### What to do
Copy out each line of the data below in which the string "header" appears.

### Available data
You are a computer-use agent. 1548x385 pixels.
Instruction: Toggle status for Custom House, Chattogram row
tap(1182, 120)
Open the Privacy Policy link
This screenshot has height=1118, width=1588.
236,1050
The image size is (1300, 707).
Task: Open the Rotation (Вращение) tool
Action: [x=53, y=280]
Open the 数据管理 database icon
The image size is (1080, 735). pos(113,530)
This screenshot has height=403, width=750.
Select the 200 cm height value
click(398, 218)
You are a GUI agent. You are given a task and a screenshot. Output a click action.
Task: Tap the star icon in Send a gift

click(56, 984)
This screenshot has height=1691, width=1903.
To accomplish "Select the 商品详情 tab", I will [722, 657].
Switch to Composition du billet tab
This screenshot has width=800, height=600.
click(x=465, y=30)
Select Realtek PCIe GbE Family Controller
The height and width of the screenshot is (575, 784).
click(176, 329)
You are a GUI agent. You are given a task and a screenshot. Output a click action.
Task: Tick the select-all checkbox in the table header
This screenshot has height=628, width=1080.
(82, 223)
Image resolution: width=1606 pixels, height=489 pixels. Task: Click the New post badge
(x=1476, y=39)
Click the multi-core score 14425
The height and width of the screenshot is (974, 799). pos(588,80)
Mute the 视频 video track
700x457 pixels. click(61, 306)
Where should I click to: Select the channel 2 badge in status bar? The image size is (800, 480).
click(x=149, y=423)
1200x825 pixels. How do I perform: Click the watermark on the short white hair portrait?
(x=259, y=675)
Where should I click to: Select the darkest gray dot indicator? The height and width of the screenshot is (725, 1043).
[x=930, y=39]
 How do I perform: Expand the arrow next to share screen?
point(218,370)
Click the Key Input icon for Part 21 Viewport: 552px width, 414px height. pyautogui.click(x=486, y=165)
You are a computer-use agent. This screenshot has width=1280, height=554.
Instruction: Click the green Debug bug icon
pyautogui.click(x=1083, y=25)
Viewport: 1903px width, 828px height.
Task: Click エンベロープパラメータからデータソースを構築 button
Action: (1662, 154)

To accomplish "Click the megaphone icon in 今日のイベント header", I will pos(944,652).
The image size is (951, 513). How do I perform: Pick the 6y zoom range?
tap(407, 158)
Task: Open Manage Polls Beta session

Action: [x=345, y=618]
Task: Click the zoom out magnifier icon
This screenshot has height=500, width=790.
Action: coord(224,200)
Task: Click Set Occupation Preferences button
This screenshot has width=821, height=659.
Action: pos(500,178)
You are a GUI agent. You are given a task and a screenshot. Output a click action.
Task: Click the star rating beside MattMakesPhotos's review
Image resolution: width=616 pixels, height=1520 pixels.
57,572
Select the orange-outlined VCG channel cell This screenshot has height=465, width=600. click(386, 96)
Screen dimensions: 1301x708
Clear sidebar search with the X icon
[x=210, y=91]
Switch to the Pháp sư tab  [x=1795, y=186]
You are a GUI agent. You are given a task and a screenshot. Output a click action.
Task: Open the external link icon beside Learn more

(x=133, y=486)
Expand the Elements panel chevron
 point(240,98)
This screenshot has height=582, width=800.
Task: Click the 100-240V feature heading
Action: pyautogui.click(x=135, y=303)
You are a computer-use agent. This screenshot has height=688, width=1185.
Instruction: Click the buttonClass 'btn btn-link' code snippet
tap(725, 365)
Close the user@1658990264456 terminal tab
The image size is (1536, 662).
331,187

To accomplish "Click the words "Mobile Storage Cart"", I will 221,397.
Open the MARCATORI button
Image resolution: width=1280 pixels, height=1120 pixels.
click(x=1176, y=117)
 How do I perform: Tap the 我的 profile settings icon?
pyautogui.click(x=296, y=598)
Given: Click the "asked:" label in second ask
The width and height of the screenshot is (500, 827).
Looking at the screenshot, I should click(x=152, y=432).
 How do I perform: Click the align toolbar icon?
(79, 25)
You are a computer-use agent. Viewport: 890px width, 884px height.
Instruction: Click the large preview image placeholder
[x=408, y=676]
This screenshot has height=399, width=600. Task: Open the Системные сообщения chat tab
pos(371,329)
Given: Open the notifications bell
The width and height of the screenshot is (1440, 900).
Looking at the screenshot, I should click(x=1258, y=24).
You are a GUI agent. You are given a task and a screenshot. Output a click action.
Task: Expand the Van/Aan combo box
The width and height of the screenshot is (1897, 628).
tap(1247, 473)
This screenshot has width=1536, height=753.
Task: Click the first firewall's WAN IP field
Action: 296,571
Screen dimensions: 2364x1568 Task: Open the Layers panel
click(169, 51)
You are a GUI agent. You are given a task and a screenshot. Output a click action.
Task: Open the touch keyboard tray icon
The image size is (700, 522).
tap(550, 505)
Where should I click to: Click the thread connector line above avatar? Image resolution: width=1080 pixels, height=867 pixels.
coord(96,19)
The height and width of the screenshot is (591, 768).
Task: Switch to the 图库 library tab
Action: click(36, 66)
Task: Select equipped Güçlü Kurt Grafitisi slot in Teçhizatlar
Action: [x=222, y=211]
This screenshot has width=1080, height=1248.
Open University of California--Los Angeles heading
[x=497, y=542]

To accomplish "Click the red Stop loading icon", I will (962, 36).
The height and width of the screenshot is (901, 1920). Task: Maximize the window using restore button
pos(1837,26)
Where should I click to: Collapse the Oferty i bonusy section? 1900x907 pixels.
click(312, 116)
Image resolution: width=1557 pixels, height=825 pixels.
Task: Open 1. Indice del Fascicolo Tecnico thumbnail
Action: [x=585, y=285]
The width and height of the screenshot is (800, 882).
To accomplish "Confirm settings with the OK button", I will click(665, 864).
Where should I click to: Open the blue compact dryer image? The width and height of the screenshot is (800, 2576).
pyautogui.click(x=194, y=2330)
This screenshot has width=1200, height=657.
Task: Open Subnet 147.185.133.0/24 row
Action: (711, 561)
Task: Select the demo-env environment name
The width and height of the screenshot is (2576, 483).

### Task result
Task: Tick the select-all checkbox in the table header
To accomplish "Click the megaphone icon in 今日のイベント header", I will pos(944,652).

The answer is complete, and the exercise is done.